Stored dataset items:
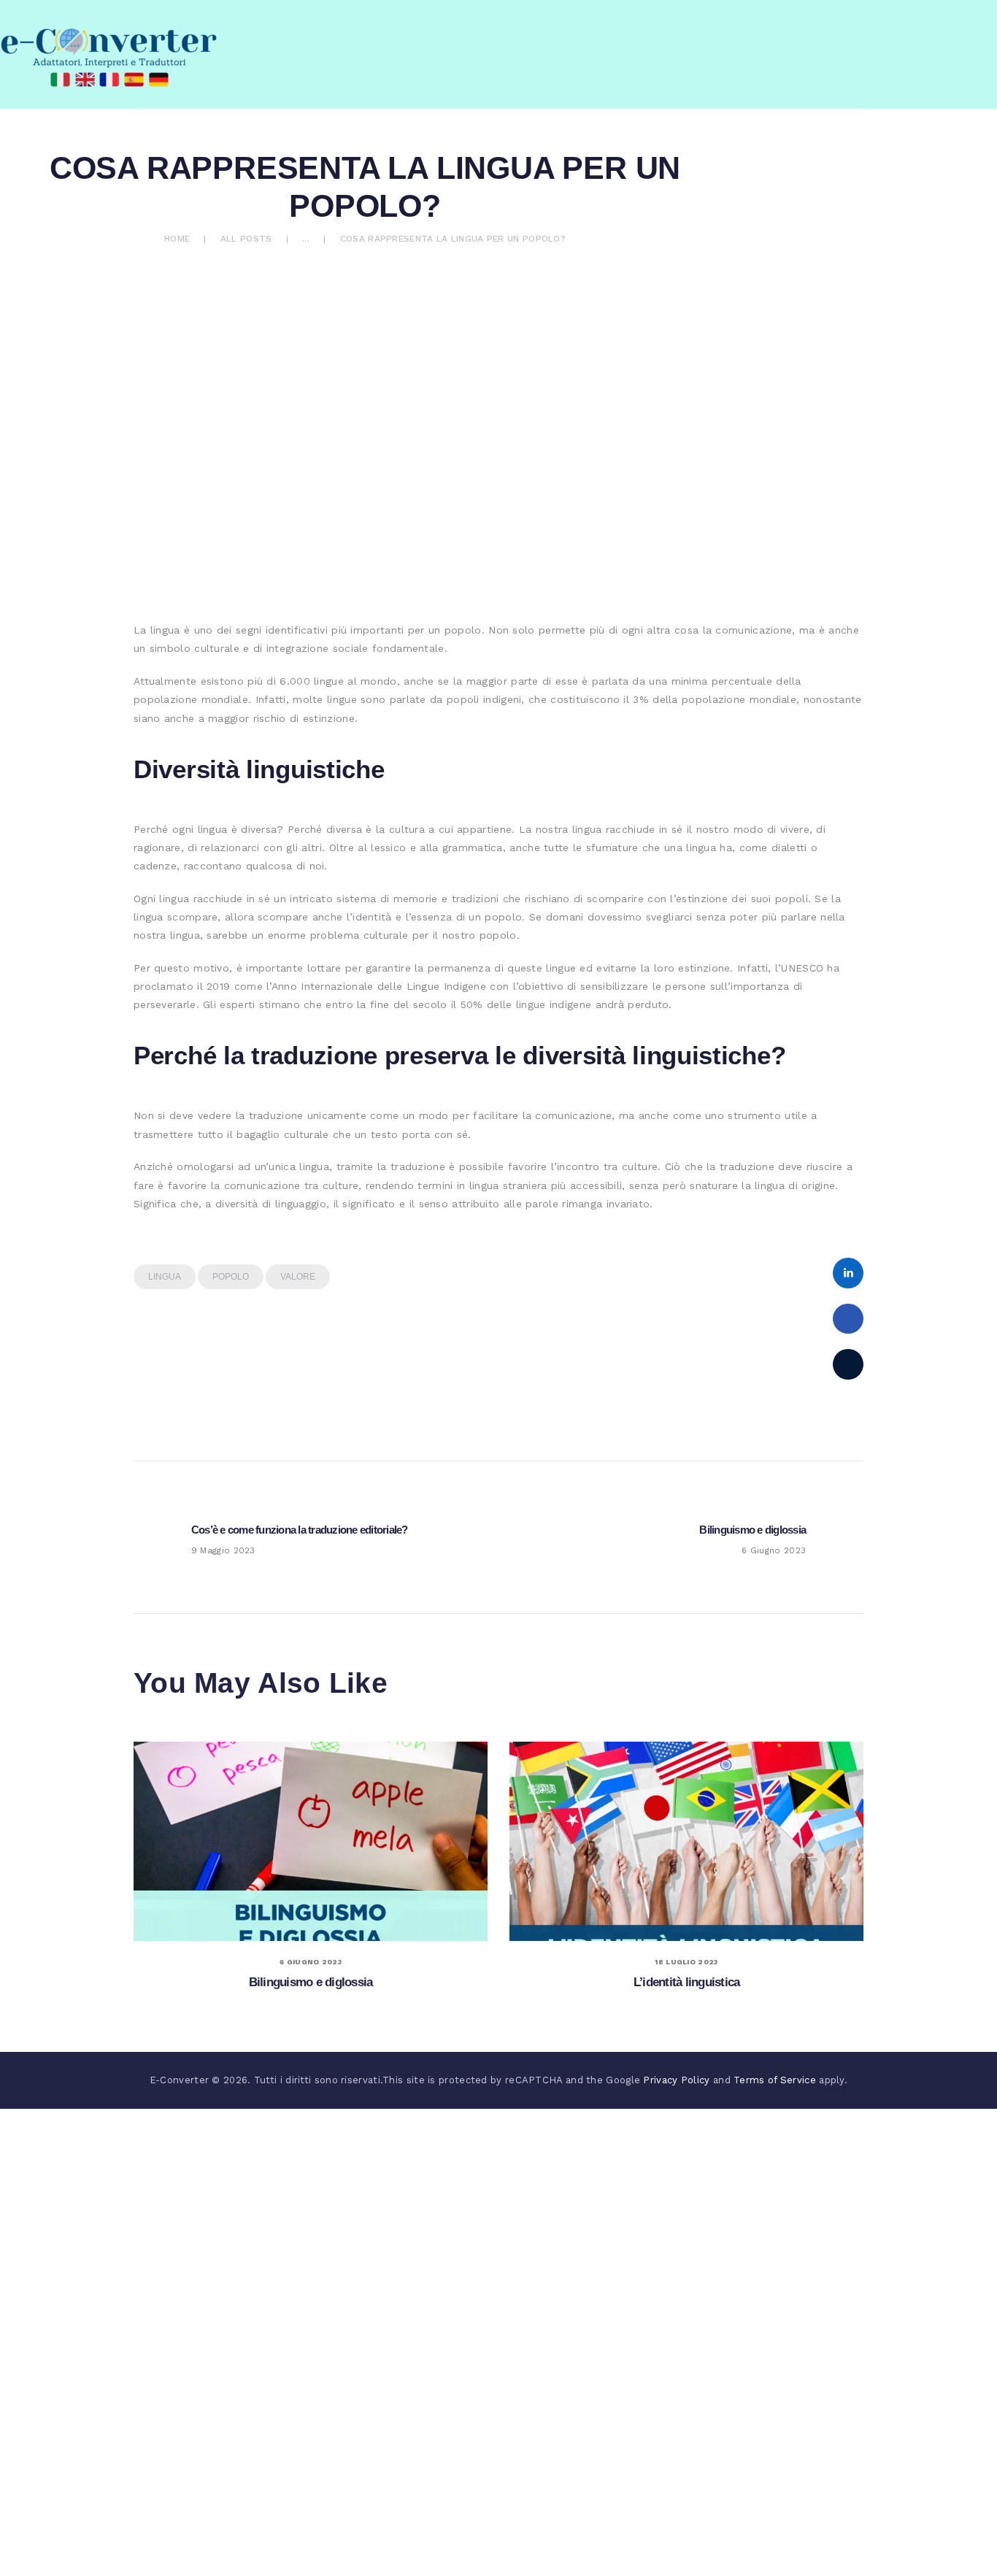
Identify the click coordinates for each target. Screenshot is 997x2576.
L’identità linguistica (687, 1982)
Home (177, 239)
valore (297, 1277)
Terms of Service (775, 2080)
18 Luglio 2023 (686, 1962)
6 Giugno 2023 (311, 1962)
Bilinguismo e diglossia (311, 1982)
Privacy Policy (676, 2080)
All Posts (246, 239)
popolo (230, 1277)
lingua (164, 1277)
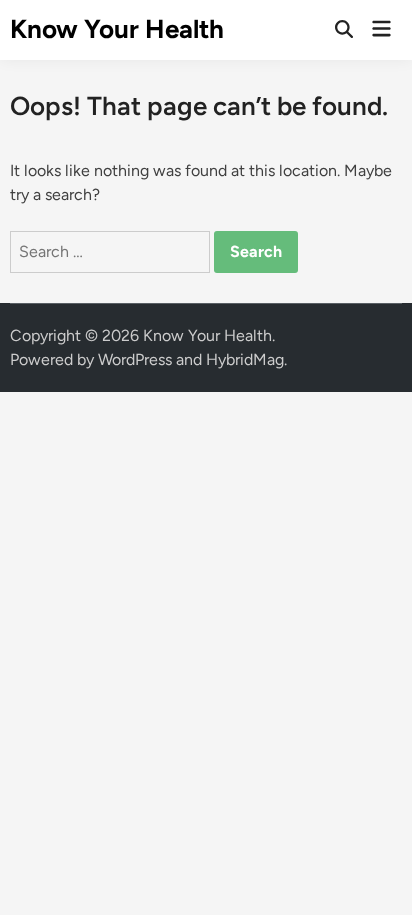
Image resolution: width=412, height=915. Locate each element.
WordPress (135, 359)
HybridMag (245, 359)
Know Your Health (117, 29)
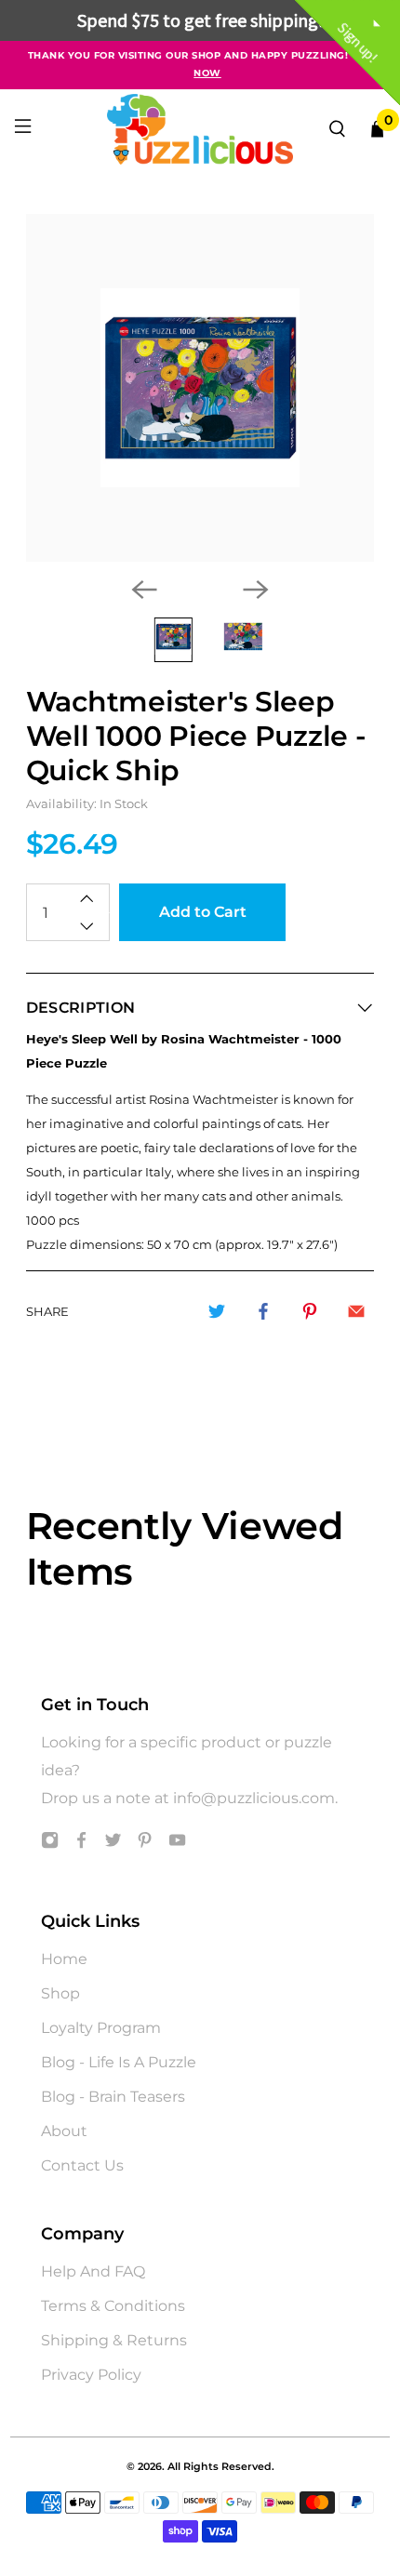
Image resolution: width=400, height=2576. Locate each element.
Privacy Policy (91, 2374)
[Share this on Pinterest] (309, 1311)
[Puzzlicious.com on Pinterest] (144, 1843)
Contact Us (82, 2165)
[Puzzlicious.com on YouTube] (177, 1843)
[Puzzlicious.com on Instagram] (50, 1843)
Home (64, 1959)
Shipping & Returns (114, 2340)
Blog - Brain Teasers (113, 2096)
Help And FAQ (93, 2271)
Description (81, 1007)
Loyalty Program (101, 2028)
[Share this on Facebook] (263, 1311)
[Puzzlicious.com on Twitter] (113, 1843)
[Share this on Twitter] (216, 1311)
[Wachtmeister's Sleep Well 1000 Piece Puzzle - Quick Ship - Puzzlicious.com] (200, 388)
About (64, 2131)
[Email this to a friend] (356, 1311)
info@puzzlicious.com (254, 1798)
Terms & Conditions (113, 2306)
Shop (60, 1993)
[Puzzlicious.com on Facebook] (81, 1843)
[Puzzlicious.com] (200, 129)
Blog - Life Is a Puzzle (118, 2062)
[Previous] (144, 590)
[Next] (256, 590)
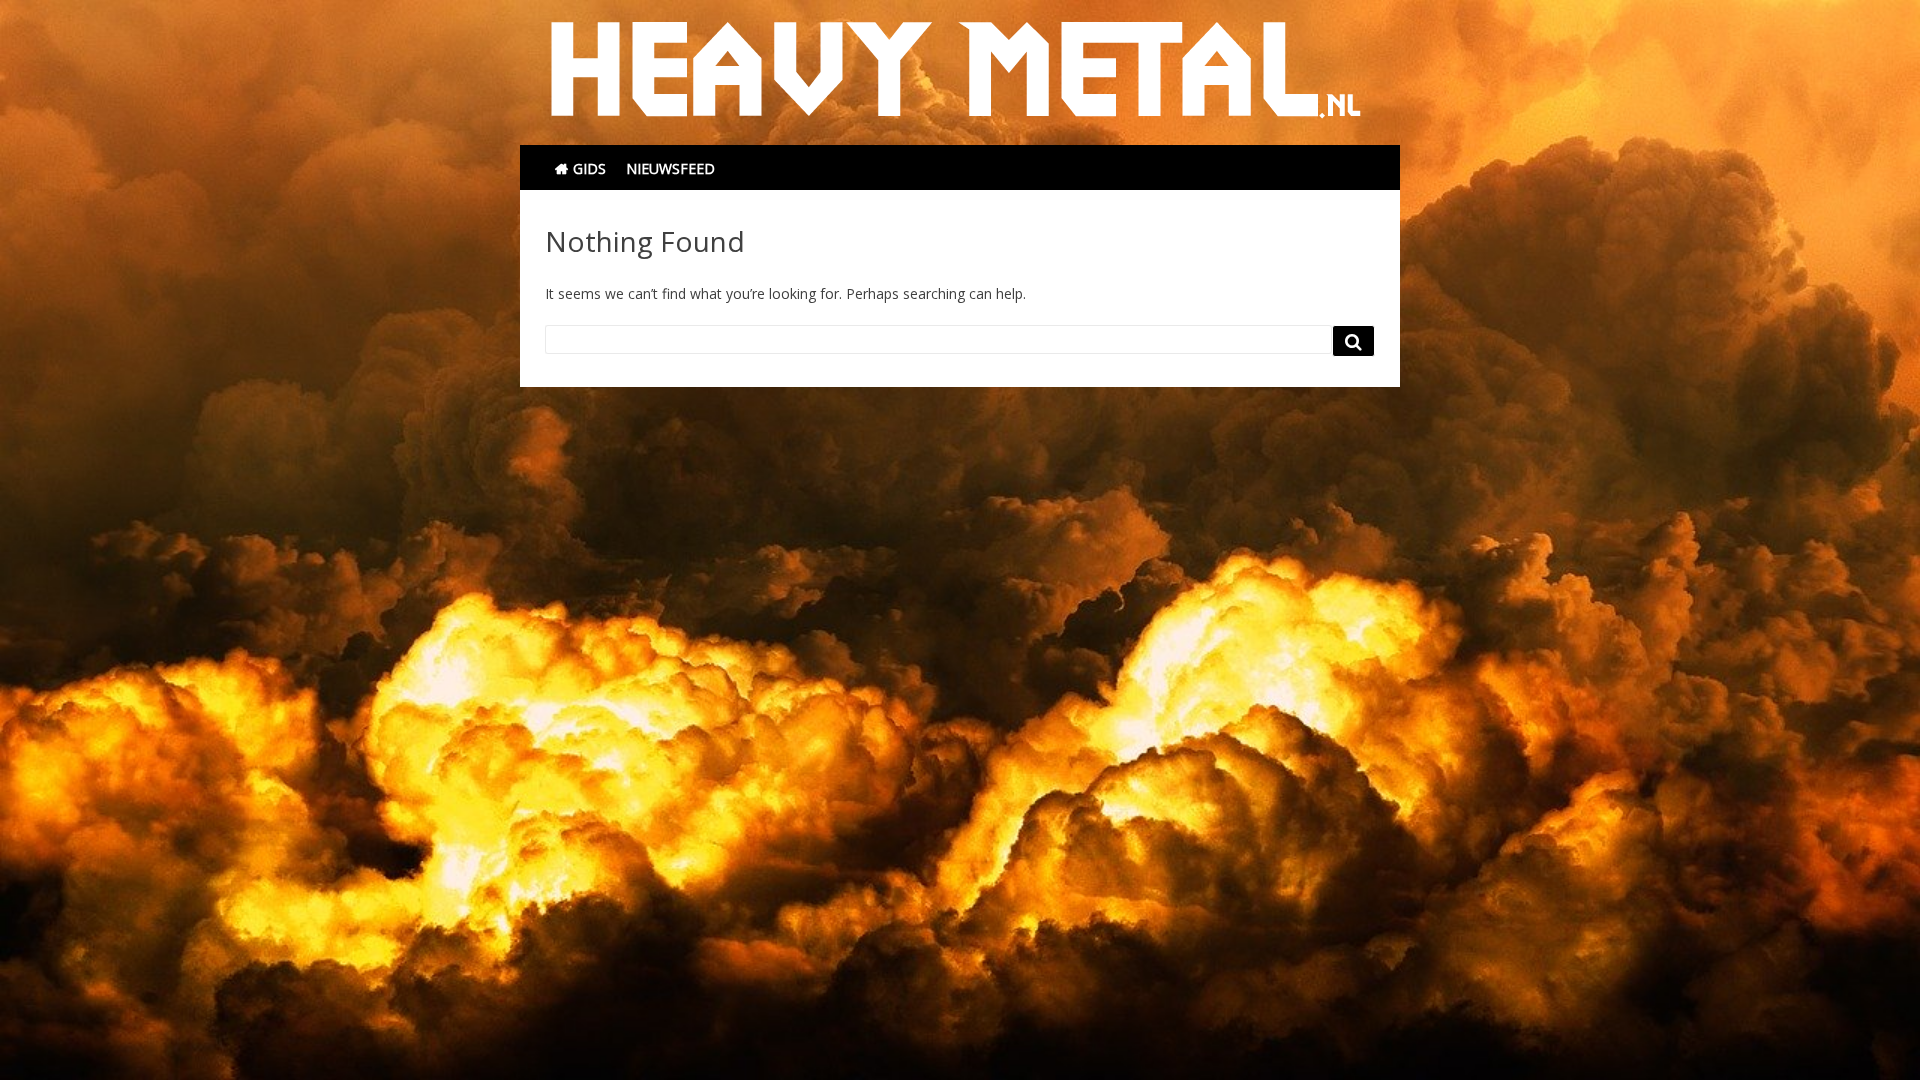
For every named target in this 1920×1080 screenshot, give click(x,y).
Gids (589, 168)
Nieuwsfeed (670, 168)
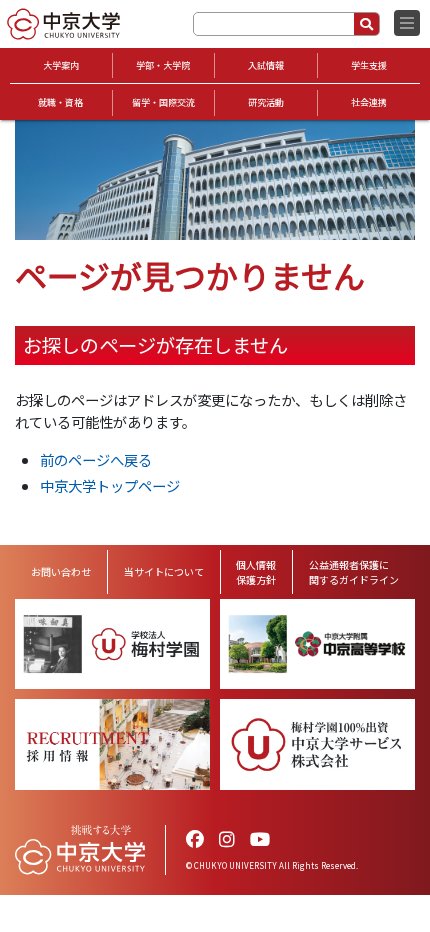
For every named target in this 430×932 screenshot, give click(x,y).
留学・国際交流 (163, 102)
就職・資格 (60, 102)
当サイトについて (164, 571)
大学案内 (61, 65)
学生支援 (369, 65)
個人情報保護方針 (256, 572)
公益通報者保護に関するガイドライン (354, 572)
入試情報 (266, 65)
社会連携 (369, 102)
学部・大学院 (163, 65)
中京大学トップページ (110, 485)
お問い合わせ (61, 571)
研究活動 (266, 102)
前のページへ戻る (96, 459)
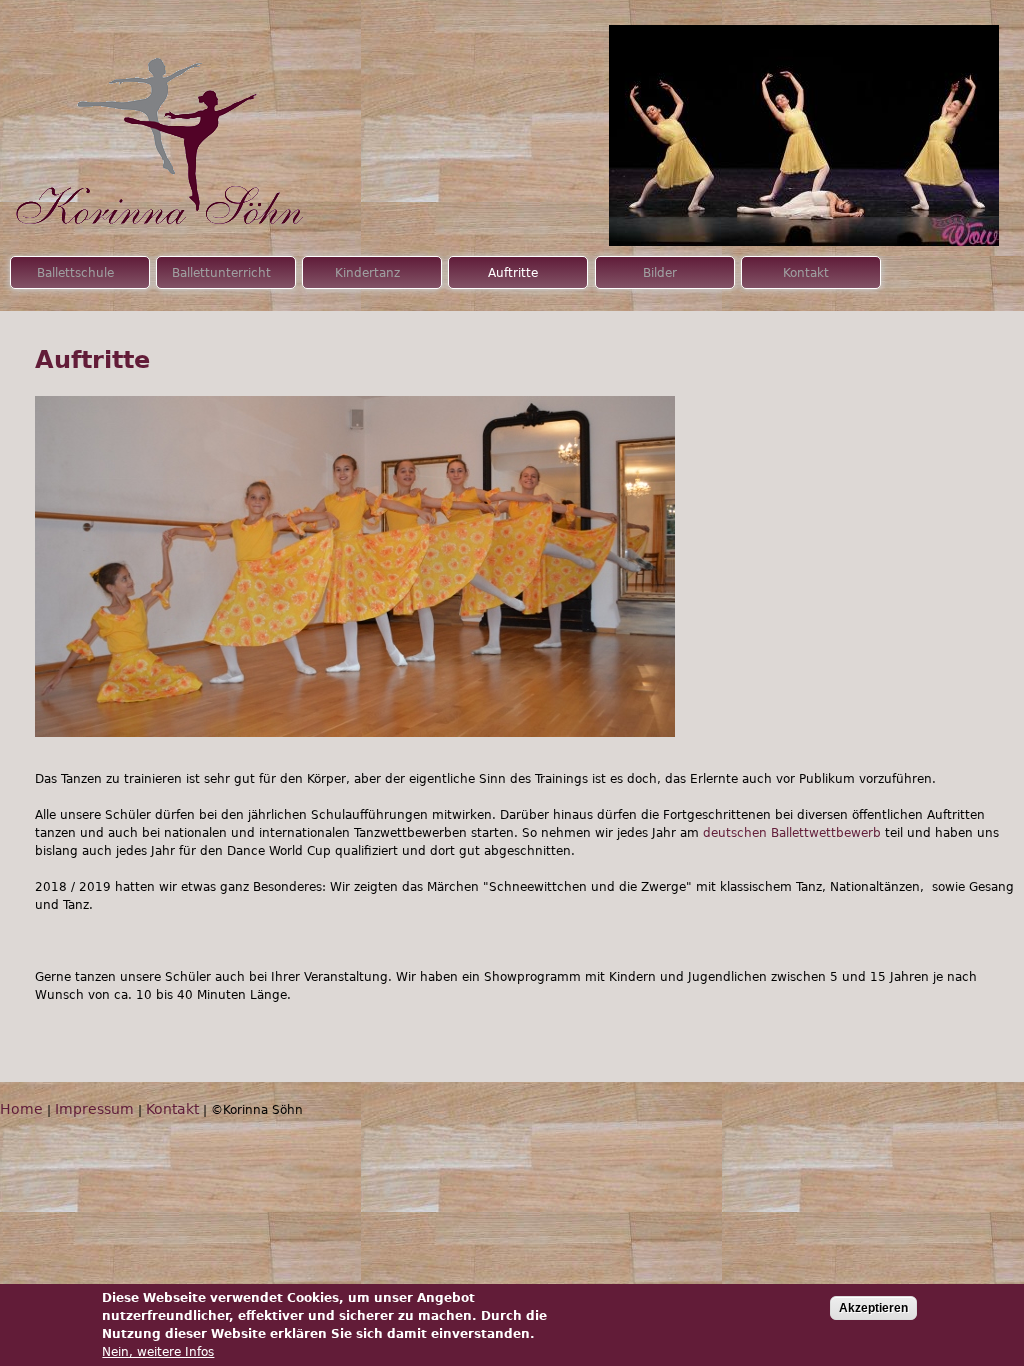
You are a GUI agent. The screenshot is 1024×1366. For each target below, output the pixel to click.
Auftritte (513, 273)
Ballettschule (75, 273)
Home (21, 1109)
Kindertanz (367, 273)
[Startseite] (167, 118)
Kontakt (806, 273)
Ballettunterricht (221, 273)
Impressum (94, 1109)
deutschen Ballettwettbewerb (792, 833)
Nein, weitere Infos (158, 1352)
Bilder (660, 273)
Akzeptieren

- **ASSIGNED TASK**:
Using the data above, return every line that contains the string "give".

- **YOUR SOLUTION**:
For every named target in this 1920×1080 screenshot, give click(x,y).
For every named target in this 430×932 screenshot, give click(x,y).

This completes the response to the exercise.